After a few light days of waiting in lines and milling around assorted atriums and breezeways, law school orientation started for real on Monday with hour after hour of speeches and announcements. Most of the material covered was rather rote (sexual harassment is bad, you should know that Adlai Stevenson went here, etc.), but one speech stood out: the admissions speech.
At undergrad orientation, the Dean of Admissions regaled us with statistics on our high SAT scores and GPAs, then picked out the best overstatements from successful applicants for special praise. Everyone wants to hear that they go to school with someone who rode around the world on a donkey, translating local newspapers into braille for the blind people of the third world or some such.
But yesterday's admissions speech went above and beyond, turning an uplifting view of fellow classmates into an half-hour parade of shame for those of us who failed to get any patents, venture capital funding, battlefield experience or record contracts in between school and entry-level work.
We have a small class here, so the endless parade of readers-to-the-blind, camel racers, Antarctic researchers and award winners seemed to cover the entire class.
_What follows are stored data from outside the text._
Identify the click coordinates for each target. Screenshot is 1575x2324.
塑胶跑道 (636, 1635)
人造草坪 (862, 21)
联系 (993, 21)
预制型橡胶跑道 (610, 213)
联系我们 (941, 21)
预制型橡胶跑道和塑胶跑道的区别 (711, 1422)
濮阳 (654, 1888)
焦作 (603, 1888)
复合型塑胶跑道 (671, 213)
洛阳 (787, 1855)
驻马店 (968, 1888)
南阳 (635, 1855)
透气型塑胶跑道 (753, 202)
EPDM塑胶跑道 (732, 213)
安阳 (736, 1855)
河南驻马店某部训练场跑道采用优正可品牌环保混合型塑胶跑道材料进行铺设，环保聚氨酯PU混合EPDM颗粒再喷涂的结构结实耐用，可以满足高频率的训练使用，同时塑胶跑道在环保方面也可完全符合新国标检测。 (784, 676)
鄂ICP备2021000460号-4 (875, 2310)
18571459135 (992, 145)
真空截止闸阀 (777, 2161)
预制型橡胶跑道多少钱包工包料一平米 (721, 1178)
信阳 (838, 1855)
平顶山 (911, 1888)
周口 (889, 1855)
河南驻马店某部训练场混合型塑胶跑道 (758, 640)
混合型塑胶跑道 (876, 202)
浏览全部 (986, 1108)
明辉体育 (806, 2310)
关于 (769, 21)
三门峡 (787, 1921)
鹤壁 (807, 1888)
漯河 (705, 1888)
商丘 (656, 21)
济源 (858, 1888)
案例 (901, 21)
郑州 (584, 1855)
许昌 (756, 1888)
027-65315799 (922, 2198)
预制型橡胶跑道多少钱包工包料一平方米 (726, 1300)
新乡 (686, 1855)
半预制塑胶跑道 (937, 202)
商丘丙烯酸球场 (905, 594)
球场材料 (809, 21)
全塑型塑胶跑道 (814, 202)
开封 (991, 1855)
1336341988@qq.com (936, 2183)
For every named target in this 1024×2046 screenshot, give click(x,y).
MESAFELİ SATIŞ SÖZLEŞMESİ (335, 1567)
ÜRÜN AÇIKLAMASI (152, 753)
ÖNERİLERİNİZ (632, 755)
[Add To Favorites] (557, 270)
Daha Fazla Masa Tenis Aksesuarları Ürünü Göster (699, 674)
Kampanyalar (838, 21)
I've met the Fulbright winner, the guy who worked in 13 countries and the camel racer, but some of them were new to me.
Like the guy who invented the world's smallest pistol.
The Dean of Admissions paused as the tech guy in the back queued up the James Bond theme. As if the fact that this guy has three patents and I don't even own a proper drill wasn't bad enough, the dean went on to detail the weight (12 oz.) size (about that of a credit card) and other facts about this really small firearm. For the rest of the day, everyone was abuzz about the tiny gun and who may have invented it.
After what seemed like hours, the dean finished his list of people who are better than me. In the last 24 hours, I've met a lot of them, but not Little Pistol Guy.